Cell culture is a staple of modern biology, and Fetal Bovine Serum (FBS) is an essential component of many cell culture protocols. A specific use for FBS is to supply nutrients to cells and to stimulate their growth. Another role of FBS in cell culture research is to represent the complexities and functionality of endogenous biological environments; however, precisely this complexity has long been a potential confounding factor for researchers. For example, cytokines in FBS can lead to the stimulation of cells, thus producing unintended experimental environments. Despite these disadvantages, FBS retains a prominent role in modern cell culture, with estimated sales as high as 700,000 liters per year. Because of its ubiquity in cell culture research, it is critical to investigate how the components of FBS may be influencing experiments and downstream analysis.

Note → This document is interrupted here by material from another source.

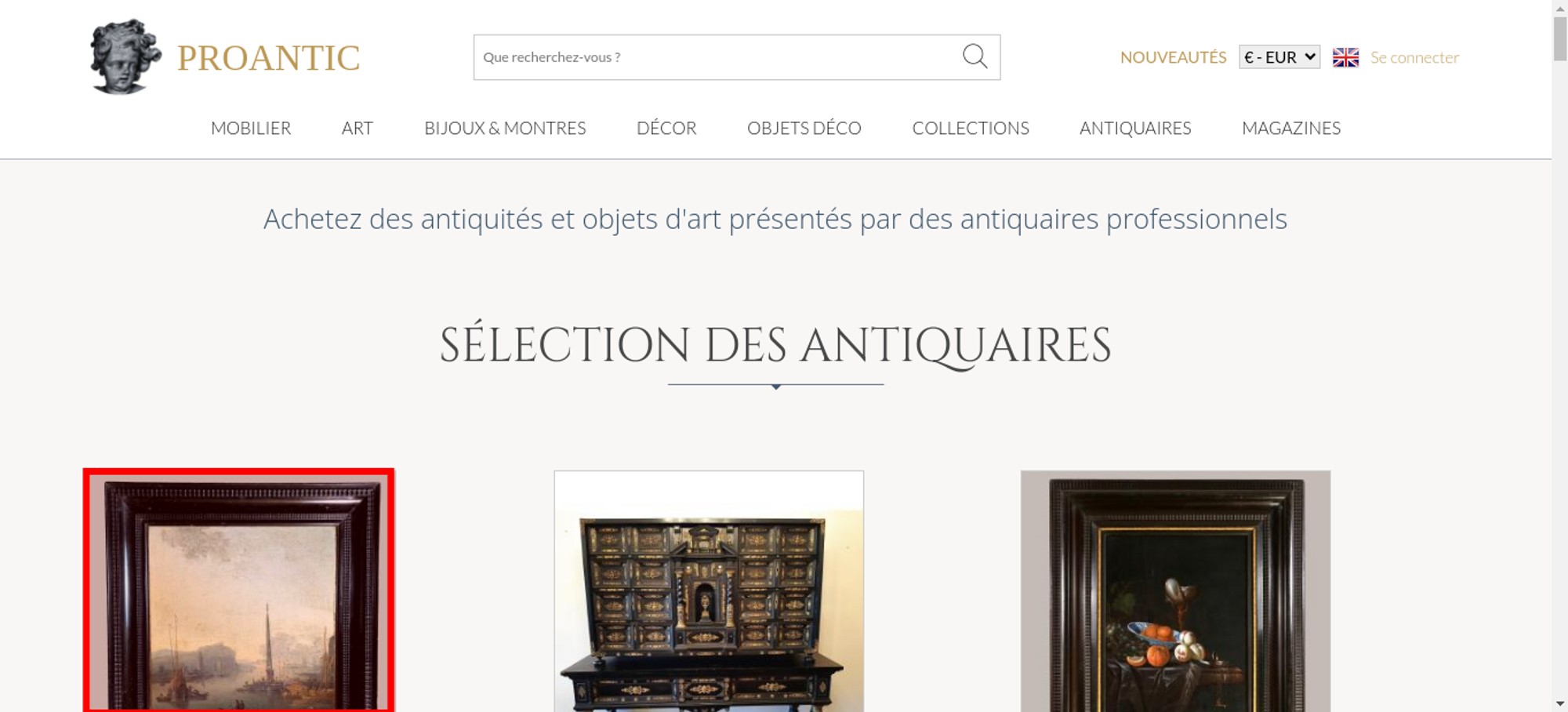The image size is (1568, 712).
Task: Open the harbor landscape painting thumbnail
Action: [x=239, y=590]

Variability and uncertainty in the composition of FBS is especially problematic for studies that evaluate cellular secretions. For example, to successfully determine the array of RNA secreted by cultured cells, we need to know the extent to which the medium is contaminated by exogenous RNA. Additionally, extracellular RNA (exRNA) is not only found distributed freely throughout the liquid medium, but it is also often found packaged inside of extracellular vesicles (EVs) or lipoprotein complexes. Therefore, in a paper released online yesterday, Wei et al. evaluated how the RNA composition of FBS might be confounding research.

The authors first evaluated exogenous RNA contamination. They grew cultures of a cell type known not to express a particular RNA, then evaluated the presence of that RNA in the culture media. If that RNA was found, its origin was probably the media itself. For example, the authors demonstrated that miR-122, a liver-specific miRNA, is present in media from cultured glioma cells, suggesting that its source is likely FBS itself. They then attempted to deplete RNA from FBS via ultracentrifugation, but despite a 24 hour spin at 100,000g, about 75% of total RNA remained in the supernatant. This result has also been found by researchers attempting to deplete FBS of RNA-containing EVs and emphasizes the difficulty of producing media truly free from contaminating RNA.

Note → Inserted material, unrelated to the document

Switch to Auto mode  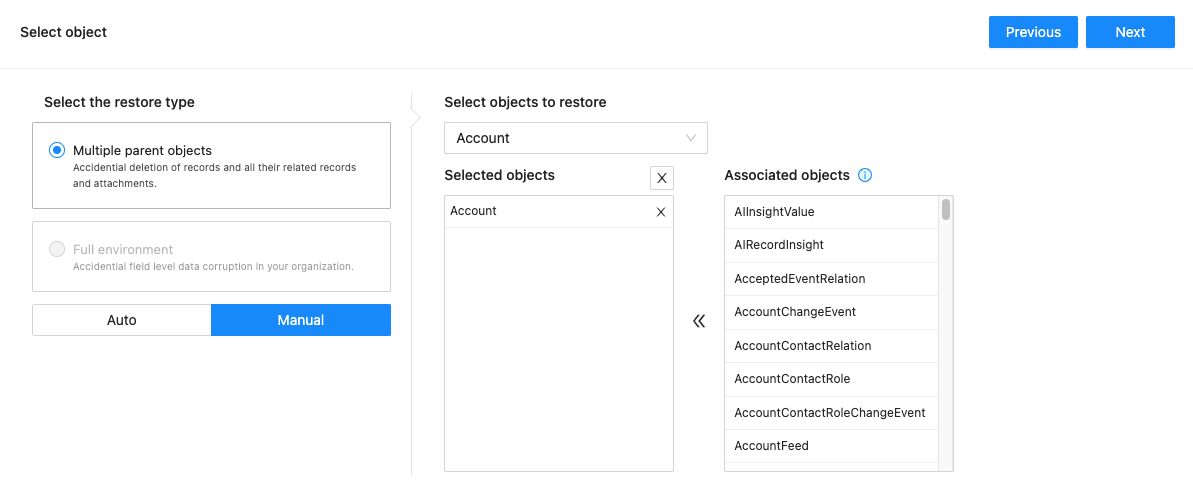pos(122,320)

These results led the authors to ask whether existing studies have wrongly attributed the presence of exRNA to a particular experimental procedure or cell type, when it should be recognized as a component of the FBS in the cell culture media. To answer this question, the authors first broadly profiled the RNA composition of FBS using RNA sequencing. They determined that between 9% and 22% of FBS RNA mapped to the human genome, depending on the stringency of the mapping algorithm and FBS preparation. They also checked for the presence of bovine-specific RNA in existing human cell culture exRNA datasets, finding levels as high as 17%, with samples from exosomes (a type of EV) containing particularly high levels. Finally, they demonstrated experimentally that bovine-specific transcripts are taken up into cells, interfering not only with exRNA analysis but also with intracellular RNA studies.

Moving forward, a significant remaining issue is deciding how to treat conserved RNA known to be present in both FBS and the cell line under study. Switching from FBS to purely chemically defined media can help with this problem, but it is not possible for all cell types and experimental conditions. Alternatively, a quantitative analysis of the chemical composition of the media might make it possible to estimate which RNAs are secreted by the cells of interest by filtering out known FBS RNAs from the total RNA pool.

This research cautions us to be careful in the design and interpretation of experiments to identify extracellular RNAs that use FBS in culture media. The paper, Fetal Bovine Serum RNA Interferes with the Cell Culture derived Extracellular RNA, released in Scientific Reports yesterday, is authored by Zhiyun Wei, Arsen O. Batagov, David R. F. Carter, and Anna M. Krichevsky.